LA SCIENCE A LA LUMIERE DE SON HISTOIRE - 2011


Deze cyclus van voordrachten wordt zowel door het NCGW, als door de bibliotheek les Riches Claires georganiseerd. Al de sprekers zijn lid van het NCGW.

Deze voordrachten worden in de lokalen van de bibliotheek les Riches Claires gehouden, Rijkeklarenstraat 24 te 1000 Brussel, van 18u tot 20u.

Van 10 februari tot 5 mei 2011.

Avec le soutien de la Commission communautaire française

Jeudi 10 février, 18h30

Jeux et enjeux de l’histoire des sciences, par Jean C. Baudet, Philosophe

La Science est une référence universelle de « vérité », dont la validité est sanctionnée par les progrès constants de la Technologie. Cela nécessite une étude critique de sa construction au cours de l’évolution de l’Humanité : il s’agit de connaître l’histoire de la science. C’est une recherche cruciale, qui vise au cœur même de la Civilisation.
On tâchera, après avoir défini les enjeux de cette recherche, de résumer les grandes étapes de la pensée scientifique. On cherchera à comprendre comment l’Homme est arrivé à détenir d’incroyables savoirs-pouvoirs : déterminer l’âge de l’Univers, connaître la composition des étoiles, être capable de créer de nouvelles espèces vivantes... On évoquera, entre autres, Thalès et Copernic, Galilée et Newton, Lavoisier et Einstein.

Jeudi 10 mars, 18h30

Zoologie de la Renaissance: rupture ou continuité ?, par Baudouin Van den Abeele, Université Catholique de Louvain (Louvain-la-Neuve)

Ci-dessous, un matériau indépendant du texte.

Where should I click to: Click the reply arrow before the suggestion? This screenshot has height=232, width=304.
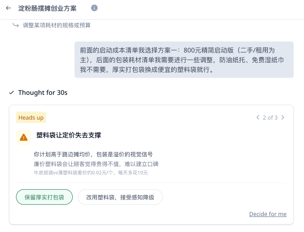coord(15,25)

La zoologie est-elle née à la Renaissance ? Les auteurs du milieu du XVIe siècle, tels Pierre Belon et Conrad Gessner, en ont parfois été présentés comme les pères fondateurs. A lire leurs ouvrages, on se rend compte que ce sont de grands savants, mais aussi de grands lecteurs, qui ont mis à profit les ouvrages antiques et médiévaux. La conférence s’attachera à l’exemple de Conrad Gessner, médecin bâlois et auteur prolifique. On mettra en lumière les particularités de ses livres, qui allient texte et images, puisqu’ils sont illustrés de bois gravés.

Jeudi 7 avril, 18h30

Sommes-nous au centre de l’univers ? Pour une relecture de la révolution copernicienne, par Jean François Stoffel, Institut d’études théologiques (Bruxelles) ; Haute école Charleroi-Europe (Montignies-sur-Sambre)

Sommes-nous au centre du système solaire, de la galaxie ou de l’univers ? Pendant longtemps, l’homme a considéré sa position centrale dans le cosmos comme une marque de sa dignité et un signe de son élection. Malheureusement pour lui, Nicolas Copernic lui enleva en 1543 son exclusivité en passant du géocentrisme à l’héliocentrisme : la terre n’est alors plus qu’une planète quelconque parmi d’autres. La Révolution copernicienne aurait été suivie de deux autres humiliations pour l’homme: celle d’avoir un ancêtre commun avec les singes (Darwin) et celle d’être pour une bonne part gouverné par un inconscient qui nous échappe (Freud).
Si cette interprétation est très évocatrice du rapport au monde qui est aujourd’hui le nôtre, elle ne correspond nullement à la réalité historique. Osons donc la remette en question.

Jeudi 5 mai, 18h30

Il y a attraction et attraction ! Une courte histoire du magnétisme de Pierre le Pèlerin à René Descartes, par Patricia Radelet- de Grave, Université Catholique de Louvain (Louvain-la-Neuve)

L’histoire du magnétisme avant sa fusion avec l’électricité n’est pas très connue. Pourtant, la première théorie la concernant remonte au Moyen-âge, et plus précisément à la lettre que Pierre de Maricourt écrit en 1269 à son ami Sieger de Foucaucourt. Soit cinq siècles avant la première théorie électromagnétique de Franz Ulrich Theodor Aepinus en 1759.
L’on sait encore moins que les études sur le magnétisme exercent une influence discrète mais bien réelle sur la conception que de grands savants se sont faite de ce que nous appelons aujourd’hui la gravitation. Sans entrer dans les méandres de cette histoire, nous nous concentrerons sur l’influence qu’elle a exercée via William Gilbert, émule de Pierre le Pèlerin, sur Kepler ou Descartes.